Required work
In your reply, write out the records exactly, each line intact.

Exercise inputs
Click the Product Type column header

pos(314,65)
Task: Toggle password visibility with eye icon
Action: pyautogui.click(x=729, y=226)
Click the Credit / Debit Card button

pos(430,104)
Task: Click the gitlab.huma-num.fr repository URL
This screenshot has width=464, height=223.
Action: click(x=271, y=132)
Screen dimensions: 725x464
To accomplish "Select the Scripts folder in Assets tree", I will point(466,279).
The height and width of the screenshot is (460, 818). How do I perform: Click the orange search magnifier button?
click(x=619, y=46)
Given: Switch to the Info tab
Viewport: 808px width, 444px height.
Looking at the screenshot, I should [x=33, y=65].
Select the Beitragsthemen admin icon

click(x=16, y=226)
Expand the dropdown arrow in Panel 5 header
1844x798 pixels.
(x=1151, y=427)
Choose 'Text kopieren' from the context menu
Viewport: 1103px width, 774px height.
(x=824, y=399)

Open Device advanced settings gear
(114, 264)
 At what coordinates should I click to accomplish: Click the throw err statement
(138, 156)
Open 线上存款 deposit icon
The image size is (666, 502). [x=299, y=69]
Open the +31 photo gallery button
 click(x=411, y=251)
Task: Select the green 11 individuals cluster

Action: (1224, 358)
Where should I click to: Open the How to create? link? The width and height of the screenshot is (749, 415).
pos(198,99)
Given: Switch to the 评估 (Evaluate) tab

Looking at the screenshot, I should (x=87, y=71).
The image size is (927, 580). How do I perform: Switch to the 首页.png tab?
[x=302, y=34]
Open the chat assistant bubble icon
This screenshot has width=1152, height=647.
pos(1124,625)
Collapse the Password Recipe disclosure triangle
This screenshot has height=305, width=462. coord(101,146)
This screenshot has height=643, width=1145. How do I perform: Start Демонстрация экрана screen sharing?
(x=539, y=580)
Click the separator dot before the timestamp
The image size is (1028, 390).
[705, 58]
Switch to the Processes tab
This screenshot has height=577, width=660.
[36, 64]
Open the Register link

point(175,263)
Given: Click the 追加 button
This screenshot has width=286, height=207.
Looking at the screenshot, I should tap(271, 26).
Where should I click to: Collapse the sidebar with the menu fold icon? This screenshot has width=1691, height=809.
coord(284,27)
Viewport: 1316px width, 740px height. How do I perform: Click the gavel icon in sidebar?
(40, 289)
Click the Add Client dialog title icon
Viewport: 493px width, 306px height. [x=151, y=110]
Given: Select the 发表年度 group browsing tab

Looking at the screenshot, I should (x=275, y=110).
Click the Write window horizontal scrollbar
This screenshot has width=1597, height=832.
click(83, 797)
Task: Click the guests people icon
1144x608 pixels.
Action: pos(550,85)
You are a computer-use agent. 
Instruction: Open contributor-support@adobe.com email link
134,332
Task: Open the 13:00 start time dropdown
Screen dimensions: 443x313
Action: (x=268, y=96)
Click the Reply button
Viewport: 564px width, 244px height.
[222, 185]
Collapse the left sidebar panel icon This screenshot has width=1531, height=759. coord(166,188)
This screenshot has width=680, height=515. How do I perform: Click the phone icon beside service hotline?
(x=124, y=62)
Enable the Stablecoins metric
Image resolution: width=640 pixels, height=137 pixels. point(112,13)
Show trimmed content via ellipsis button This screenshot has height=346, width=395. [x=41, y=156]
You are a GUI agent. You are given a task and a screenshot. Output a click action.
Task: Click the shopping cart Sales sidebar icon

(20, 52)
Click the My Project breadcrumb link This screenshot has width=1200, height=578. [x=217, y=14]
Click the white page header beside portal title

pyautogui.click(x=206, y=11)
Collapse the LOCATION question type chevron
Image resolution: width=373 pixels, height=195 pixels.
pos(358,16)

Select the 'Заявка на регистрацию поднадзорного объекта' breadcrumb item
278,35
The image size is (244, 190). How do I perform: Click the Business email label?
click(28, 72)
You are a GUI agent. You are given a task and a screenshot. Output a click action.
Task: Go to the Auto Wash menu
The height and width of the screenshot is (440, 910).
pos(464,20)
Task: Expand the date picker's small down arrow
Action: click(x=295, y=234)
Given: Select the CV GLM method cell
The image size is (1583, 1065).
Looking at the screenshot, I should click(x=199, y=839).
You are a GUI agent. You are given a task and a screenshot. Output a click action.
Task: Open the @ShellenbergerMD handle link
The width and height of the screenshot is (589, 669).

Written reply
Click the Product Type column header

pos(314,65)
Task: Toggle password visibility with eye icon
Action: pyautogui.click(x=729, y=226)
Click the Credit / Debit Card button

pos(430,104)
Task: Click the gitlab.huma-num.fr repository URL
This screenshot has width=464, height=223.
Action: click(x=271, y=132)
Screen dimensions: 725x464
To accomplish "Select the Scripts folder in Assets tree", I will point(466,279).
The height and width of the screenshot is (460, 818). How do I perform: Click the orange search magnifier button?
click(x=619, y=46)
Given: Switch to the Info tab
Viewport: 808px width, 444px height.
Looking at the screenshot, I should [x=33, y=65].
Select the Beitragsthemen admin icon

click(x=16, y=226)
Expand the dropdown arrow in Panel 5 header
1844x798 pixels.
(x=1151, y=427)
Choose 'Text kopieren' from the context menu
Viewport: 1103px width, 774px height.
(x=824, y=399)

Open Device advanced settings gear
(114, 264)
 At what coordinates should I click to accomplish: Click the throw err statement
(138, 156)
Open 线上存款 deposit icon
The image size is (666, 502). [x=299, y=69]
Open the +31 photo gallery button
 click(x=411, y=251)
Task: Select the green 11 individuals cluster

Action: (1224, 358)
Where should I click to: Open the How to create? link? The width and height of the screenshot is (749, 415).
pos(198,99)
Given: Switch to the 评估 (Evaluate) tab

Looking at the screenshot, I should (x=87, y=71).
The image size is (927, 580). How do I perform: Switch to the 首页.png tab?
[x=302, y=34]
Open the chat assistant bubble icon
This screenshot has width=1152, height=647.
pos(1124,625)
Collapse the Password Recipe disclosure triangle
This screenshot has height=305, width=462. coord(101,146)
This screenshot has height=643, width=1145. How do I perform: Start Демонстрация экрана screen sharing?
(x=539, y=580)
Click the separator dot before the timestamp
The image size is (1028, 390).
[705, 58]
Switch to the Processes tab
This screenshot has height=577, width=660.
[36, 64]
Open the Register link

point(175,263)
Given: Click the 追加 button
This screenshot has width=286, height=207.
Looking at the screenshot, I should tap(271, 26).
Where should I click to: Collapse the sidebar with the menu fold icon? This screenshot has width=1691, height=809.
coord(284,27)
Viewport: 1316px width, 740px height. How do I perform: Click the gavel icon in sidebar?
(40, 289)
Click the Add Client dialog title icon
Viewport: 493px width, 306px height. [x=151, y=110]
Given: Select the 发表年度 group browsing tab

Looking at the screenshot, I should (x=275, y=110).
Click the Write window horizontal scrollbar
This screenshot has width=1597, height=832.
click(83, 797)
Task: Click the guests people icon
1144x608 pixels.
Action: pos(550,85)
You are a computer-use agent. 
Instruction: Open contributor-support@adobe.com email link
134,332
Task: Open the 13:00 start time dropdown
Screen dimensions: 443x313
Action: (x=268, y=96)
Click the Reply button
Viewport: 564px width, 244px height.
[222, 185]
Collapse the left sidebar panel icon This screenshot has width=1531, height=759. coord(166,188)
This screenshot has width=680, height=515. How do I perform: Click the phone icon beside service hotline?
(x=124, y=62)
Enable the Stablecoins metric
Image resolution: width=640 pixels, height=137 pixels. point(112,13)
Show trimmed content via ellipsis button This screenshot has height=346, width=395. [x=41, y=156]
You are a GUI agent. You are given a task and a screenshot. Output a click action.
Task: Click the shopping cart Sales sidebar icon

(20, 52)
Click the My Project breadcrumb link This screenshot has width=1200, height=578. [x=217, y=14]
Click the white page header beside portal title

pyautogui.click(x=206, y=11)
Collapse the LOCATION question type chevron
Image resolution: width=373 pixels, height=195 pixels.
pos(358,16)

Select the 'Заявка на регистрацию поднадзорного объекта' breadcrumb item
278,35
The image size is (244, 190). How do I perform: Click the Business email label?
click(28, 72)
You are a GUI agent. You are given a task and a screenshot. Output a click action.
Task: Go to the Auto Wash menu
The height and width of the screenshot is (440, 910).
pos(464,20)
Task: Expand the date picker's small down arrow
Action: click(x=295, y=234)
Given: Select the CV GLM method cell
The image size is (1583, 1065).
Looking at the screenshot, I should click(x=199, y=839).
You are a GUI agent. You are given a task and a screenshot. Output a click action.
Task: Open the @ShellenbergerMD handle link
The width and height of the screenshot is (589, 669).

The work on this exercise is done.